# [PROBLEM STATEMENT]
Would you set down all of the entries below exactly as they stand?

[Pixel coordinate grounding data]

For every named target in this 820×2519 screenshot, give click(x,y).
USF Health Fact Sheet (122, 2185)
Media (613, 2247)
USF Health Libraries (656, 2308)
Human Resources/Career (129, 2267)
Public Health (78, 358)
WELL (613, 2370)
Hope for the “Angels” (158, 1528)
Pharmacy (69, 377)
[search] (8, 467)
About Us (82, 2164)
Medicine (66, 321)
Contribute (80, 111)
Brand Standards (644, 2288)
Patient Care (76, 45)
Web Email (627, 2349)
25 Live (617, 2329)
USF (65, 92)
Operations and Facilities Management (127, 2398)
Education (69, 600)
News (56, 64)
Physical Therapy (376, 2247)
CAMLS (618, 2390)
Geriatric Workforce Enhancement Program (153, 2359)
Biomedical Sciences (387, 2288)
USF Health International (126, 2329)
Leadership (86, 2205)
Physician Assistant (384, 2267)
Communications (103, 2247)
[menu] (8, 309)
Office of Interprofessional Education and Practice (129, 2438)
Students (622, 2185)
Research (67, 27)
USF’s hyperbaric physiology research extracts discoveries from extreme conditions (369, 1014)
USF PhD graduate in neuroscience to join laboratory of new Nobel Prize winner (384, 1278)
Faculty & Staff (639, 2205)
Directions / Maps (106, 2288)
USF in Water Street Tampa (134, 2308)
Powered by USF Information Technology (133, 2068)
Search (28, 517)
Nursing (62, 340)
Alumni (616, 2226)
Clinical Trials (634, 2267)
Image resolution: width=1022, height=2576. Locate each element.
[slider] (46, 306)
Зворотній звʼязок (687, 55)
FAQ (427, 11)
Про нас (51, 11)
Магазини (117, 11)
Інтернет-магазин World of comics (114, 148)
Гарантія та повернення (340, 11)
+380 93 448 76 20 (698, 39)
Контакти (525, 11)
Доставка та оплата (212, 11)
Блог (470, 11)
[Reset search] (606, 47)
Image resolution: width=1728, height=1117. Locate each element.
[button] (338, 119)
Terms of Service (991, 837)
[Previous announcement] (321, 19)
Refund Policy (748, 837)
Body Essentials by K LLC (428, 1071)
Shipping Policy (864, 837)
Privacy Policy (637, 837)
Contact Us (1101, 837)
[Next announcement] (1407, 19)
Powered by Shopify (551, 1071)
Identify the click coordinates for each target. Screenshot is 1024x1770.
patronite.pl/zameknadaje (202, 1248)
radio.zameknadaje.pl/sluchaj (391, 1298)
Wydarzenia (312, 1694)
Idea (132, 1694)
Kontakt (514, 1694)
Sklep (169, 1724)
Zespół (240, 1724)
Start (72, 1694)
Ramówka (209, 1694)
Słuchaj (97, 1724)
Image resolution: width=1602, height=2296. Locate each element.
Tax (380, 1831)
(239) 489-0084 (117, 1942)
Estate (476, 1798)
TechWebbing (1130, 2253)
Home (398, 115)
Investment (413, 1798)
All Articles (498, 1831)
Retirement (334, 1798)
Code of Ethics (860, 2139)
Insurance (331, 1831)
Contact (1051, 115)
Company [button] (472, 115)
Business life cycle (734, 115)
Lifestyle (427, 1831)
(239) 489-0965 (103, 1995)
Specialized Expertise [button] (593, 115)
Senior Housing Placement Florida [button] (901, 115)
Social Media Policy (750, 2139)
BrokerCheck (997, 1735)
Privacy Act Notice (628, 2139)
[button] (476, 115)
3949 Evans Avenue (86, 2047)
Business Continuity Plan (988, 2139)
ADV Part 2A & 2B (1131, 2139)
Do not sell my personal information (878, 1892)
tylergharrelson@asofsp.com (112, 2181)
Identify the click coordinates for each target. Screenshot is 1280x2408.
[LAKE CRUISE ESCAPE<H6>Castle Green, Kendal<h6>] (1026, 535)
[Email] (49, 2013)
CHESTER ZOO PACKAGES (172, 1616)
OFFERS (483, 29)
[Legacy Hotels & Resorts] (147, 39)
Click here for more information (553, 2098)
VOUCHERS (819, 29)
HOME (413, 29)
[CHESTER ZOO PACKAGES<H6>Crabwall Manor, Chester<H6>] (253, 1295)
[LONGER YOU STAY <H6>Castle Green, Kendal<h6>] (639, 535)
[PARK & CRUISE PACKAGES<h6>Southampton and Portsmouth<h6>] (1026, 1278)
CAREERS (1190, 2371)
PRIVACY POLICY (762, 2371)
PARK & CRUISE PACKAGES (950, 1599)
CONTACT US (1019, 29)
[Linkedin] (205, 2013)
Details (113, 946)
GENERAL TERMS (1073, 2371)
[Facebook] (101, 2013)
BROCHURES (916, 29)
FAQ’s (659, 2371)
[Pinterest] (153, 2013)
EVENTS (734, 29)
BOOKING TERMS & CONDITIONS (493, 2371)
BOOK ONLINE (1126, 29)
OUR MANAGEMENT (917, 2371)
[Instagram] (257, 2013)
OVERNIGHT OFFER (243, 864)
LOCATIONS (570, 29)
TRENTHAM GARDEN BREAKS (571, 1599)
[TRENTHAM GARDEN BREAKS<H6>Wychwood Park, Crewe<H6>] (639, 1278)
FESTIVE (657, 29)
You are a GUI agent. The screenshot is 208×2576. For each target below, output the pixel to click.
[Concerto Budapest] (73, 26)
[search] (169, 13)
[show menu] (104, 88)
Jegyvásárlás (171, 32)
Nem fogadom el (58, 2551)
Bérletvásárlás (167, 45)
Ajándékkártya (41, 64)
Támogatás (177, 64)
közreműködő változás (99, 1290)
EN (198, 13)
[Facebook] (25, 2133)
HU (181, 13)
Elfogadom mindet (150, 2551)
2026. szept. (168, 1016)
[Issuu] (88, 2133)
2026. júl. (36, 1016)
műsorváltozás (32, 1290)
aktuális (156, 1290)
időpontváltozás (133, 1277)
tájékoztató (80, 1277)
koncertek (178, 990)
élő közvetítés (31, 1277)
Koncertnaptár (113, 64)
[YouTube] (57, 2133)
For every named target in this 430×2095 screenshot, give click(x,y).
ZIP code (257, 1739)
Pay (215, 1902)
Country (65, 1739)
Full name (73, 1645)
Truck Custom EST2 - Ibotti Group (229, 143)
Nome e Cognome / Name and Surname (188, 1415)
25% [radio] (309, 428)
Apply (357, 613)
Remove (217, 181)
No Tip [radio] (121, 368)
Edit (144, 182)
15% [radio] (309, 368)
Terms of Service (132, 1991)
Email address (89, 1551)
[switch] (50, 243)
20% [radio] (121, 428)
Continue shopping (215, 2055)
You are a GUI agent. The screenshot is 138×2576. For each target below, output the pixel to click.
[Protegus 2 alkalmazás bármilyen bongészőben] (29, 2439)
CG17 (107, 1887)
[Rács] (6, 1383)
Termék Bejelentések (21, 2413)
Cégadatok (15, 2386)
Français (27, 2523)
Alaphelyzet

# [OUTPUT FOR THIS EXERCISE]
For every named target in this 820×2519 screenshot, give click(x,y).
USF Health Fact Sheet (122, 2185)
Media (613, 2247)
USF Health Libraries (656, 2308)
Human Resources/Career (129, 2267)
Public Health (78, 358)
WELL (613, 2370)
Hope for the “Angels” (158, 1528)
Pharmacy (69, 377)
[search] (8, 467)
About Us (82, 2164)
Medicine (66, 321)
Contribute (80, 111)
Brand Standards (644, 2288)
Patient Care (76, 45)
Web Email (627, 2349)
25 Live (617, 2329)
USF (65, 92)
Operations and Facilities Management (127, 2398)
Education (69, 600)
News (56, 64)
Physical Therapy (376, 2247)
CAMLS (618, 2390)
Geriatric Workforce Enhancement Program (153, 2359)
Biomedical Sciences (387, 2288)
USF Health International (126, 2329)
Leadership (86, 2205)
Physician Assistant (384, 2267)
Communications (103, 2247)
[menu] (8, 309)
Office of Interprofessional Education and Practice (129, 2438)
Students (622, 2185)
Research (67, 27)
USF’s hyperbaric physiology research extracts discoveries from extreme conditions (369, 1014)
USF PhD graduate in neuroscience to join laboratory of new Nobel Prize winner (384, 1278)
Faculty & Staff (639, 2205)
Directions / Maps (106, 2288)
USF in Water Street Tampa (134, 2308)
Powered by USF Information Technology (133, 2068)
Search (28, 517)
Nursing (62, 340)
Alumni (616, 2226)
Clinical Trials (634, 2267)
Image resolution: width=1022, height=2576. Locate each element.
[slider] (46, 306)
Зворотній звʼязок (687, 55)
FAQ (427, 11)
Про нас (51, 11)
Магазини (117, 11)
Інтернет-магазин World of comics (114, 148)
Гарантія та повернення (340, 11)
+380 93 448 76 20 (698, 39)
Контакти (525, 11)
Доставка та оплата (212, 11)
Блог (470, 11)
[Reset search] (606, 47)
Image resolution: width=1728, height=1117. Locate each element.
[button] (338, 119)
Terms of Service (991, 837)
[Previous announcement] (321, 19)
Refund Policy (748, 837)
Body Essentials by K LLC (428, 1071)
Shipping Policy (864, 837)
Privacy Policy (637, 837)
Contact Us (1101, 837)
[Next announcement] (1407, 19)
Powered by Shopify (551, 1071)
Identify the click coordinates for each target. Screenshot is 1024x1770.
patronite.pl/zameknadaje (202, 1248)
radio.zameknadaje.pl/sluchaj (391, 1298)
Wydarzenia (312, 1694)
Idea (132, 1694)
Kontakt (514, 1694)
Sklep (169, 1724)
Zespół (240, 1724)
Start (72, 1694)
Ramówka (209, 1694)
Słuchaj (97, 1724)
Image resolution: width=1602, height=2296. Locate each element.
Tax (380, 1831)
(239) 489-0084 (117, 1942)
Estate (476, 1798)
TechWebbing (1130, 2253)
Home (398, 115)
Investment (413, 1798)
All Articles (498, 1831)
Retirement (334, 1798)
Code of Ethics (860, 2139)
Insurance (331, 1831)
Contact (1051, 115)
Company [button] (472, 115)
Business life cycle (734, 115)
Lifestyle (427, 1831)
(239) 489-0965 (103, 1995)
Specialized Expertise [button] (593, 115)
Senior Housing Placement Florida [button] (901, 115)
Social Media Policy (750, 2139)
BrokerCheck (997, 1735)
Privacy Act Notice (628, 2139)
[button] (476, 115)
3949 Evans Avenue (86, 2047)
Business Continuity Plan (988, 2139)
ADV Part 2A & 2B (1131, 2139)
Do not sell my personal information (878, 1892)
tylergharrelson@asofsp.com (112, 2181)
Identify the click coordinates for each target. Screenshot is 1280x2408.
[LAKE CRUISE ESCAPE<H6>Castle Green, Kendal<h6>] (1026, 535)
[Email] (49, 2013)
CHESTER ZOO PACKAGES (172, 1616)
OFFERS (483, 29)
[Legacy Hotels & Resorts] (147, 39)
Click here for more information (553, 2098)
VOUCHERS (819, 29)
HOME (413, 29)
[CHESTER ZOO PACKAGES<H6>Crabwall Manor, Chester<H6>] (253, 1295)
[LONGER YOU STAY <H6>Castle Green, Kendal<h6>] (639, 535)
[PARK & CRUISE PACKAGES<h6>Southampton and Portsmouth<h6>] (1026, 1278)
CAREERS (1190, 2371)
PRIVACY POLICY (762, 2371)
PARK & CRUISE PACKAGES (950, 1599)
CONTACT US (1019, 29)
[Linkedin] (205, 2013)
Details (113, 946)
GENERAL TERMS (1073, 2371)
[Facebook] (101, 2013)
BROCHURES (916, 29)
FAQ’s (659, 2371)
[Pinterest] (153, 2013)
EVENTS (734, 29)
BOOKING TERMS & CONDITIONS (493, 2371)
BOOK ONLINE (1126, 29)
OUR MANAGEMENT (917, 2371)
[Instagram] (257, 2013)
OVERNIGHT OFFER (243, 864)
LOCATIONS (570, 29)
TRENTHAM GARDEN BREAKS (571, 1599)
[TRENTHAM GARDEN BREAKS<H6>Wychwood Park, Crewe<H6>] (639, 1278)
FESTIVE (657, 29)
You are a GUI agent. The screenshot is 208×2576. For each target below, output the pixel to click.
[Concerto Budapest] (73, 26)
[search] (169, 13)
[show menu] (104, 88)
Jegyvásárlás (171, 32)
Nem fogadom el (58, 2551)
Bérletvásárlás (167, 45)
Ajándékkártya (41, 64)
Támogatás (177, 64)
közreműködő változás (99, 1290)
EN (198, 13)
[Facebook] (25, 2133)
HU (181, 13)
Elfogadom mindet (150, 2551)
2026. szept. (168, 1016)
[Issuu] (88, 2133)
2026. júl. (36, 1016)
műsorváltozás (32, 1290)
aktuális (156, 1290)
időpontváltozás (133, 1277)
tájékoztató (80, 1277)
koncertek (178, 990)
élő közvetítés (31, 1277)
Koncertnaptár (113, 64)
[YouTube] (57, 2133)
For every named target in this 430×2095 screenshot, give click(x,y).
ZIP code (257, 1739)
Pay (215, 1902)
Country (65, 1739)
Full name (73, 1645)
Truck Custom EST2 - Ibotti Group (229, 143)
Nome e Cognome / Name and Surname (188, 1415)
25% [radio] (309, 428)
Apply (357, 613)
Remove (217, 181)
No Tip [radio] (121, 368)
Edit (144, 182)
15% [radio] (309, 368)
Terms of Service (132, 1991)
Email address (89, 1551)
[switch] (50, 243)
20% [radio] (121, 428)
Continue shopping (215, 2055)
You are a GUI agent. The screenshot is 138×2576. For each target below, output the pixel to click.
[Protegus 2 alkalmazás bármilyen bongészőben] (29, 2439)
CG17 (107, 1887)
[Rács] (6, 1383)
Termék Bejelentések (21, 2413)
Cégadatok (15, 2386)
Français (27, 2523)
Alaphelyzet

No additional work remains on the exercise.